-- Records for the task --
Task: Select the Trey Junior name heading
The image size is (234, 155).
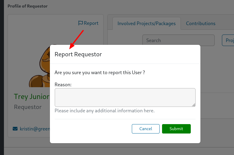Action: pyautogui.click(x=31, y=97)
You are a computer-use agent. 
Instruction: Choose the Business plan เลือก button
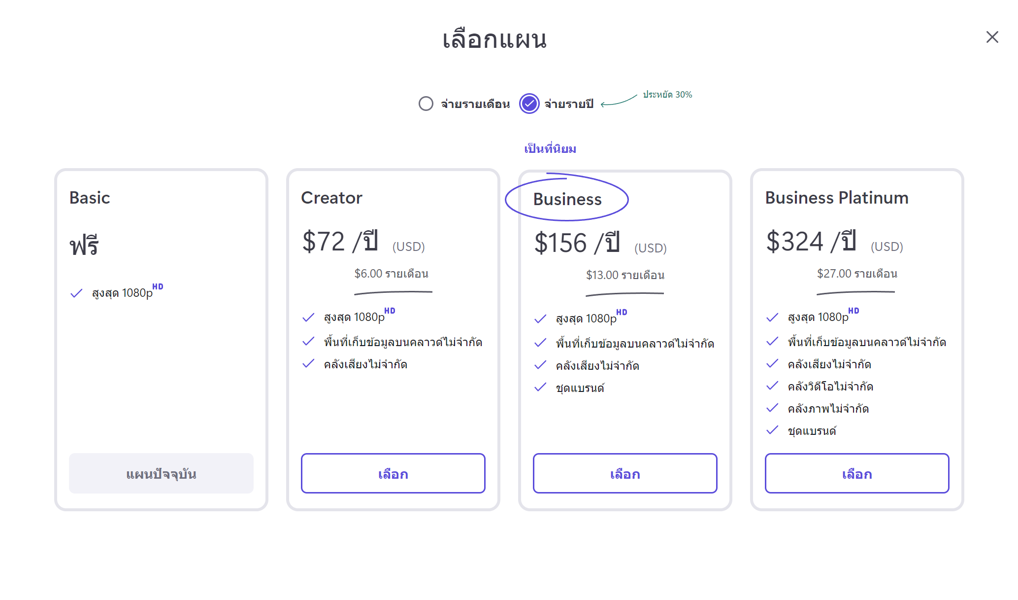(x=625, y=473)
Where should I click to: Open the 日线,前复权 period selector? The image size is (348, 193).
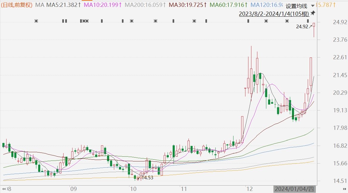click(16, 5)
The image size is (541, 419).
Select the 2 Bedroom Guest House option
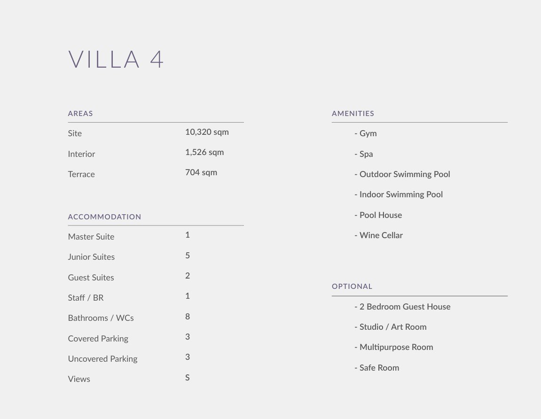(x=405, y=307)

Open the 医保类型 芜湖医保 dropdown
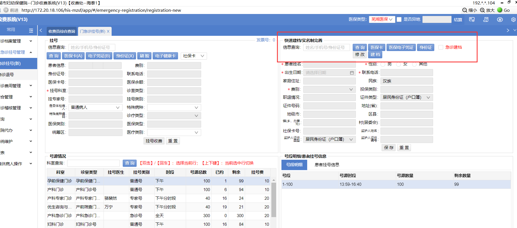click(382, 19)
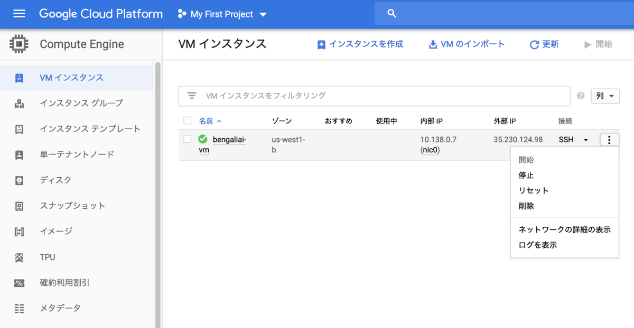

-- Exercise description --
Extract the run of lines beginning with the line that holds "Select the 2 Bedroom Guest House option" and ending at the last line of the data, inclusive. Exclude any pictures from the copy.

-- The completed task --
Select the 2 Bedroom Guest House option
(x=405, y=307)

Open the 医保类型 芜湖医保 dropdown
click(382, 19)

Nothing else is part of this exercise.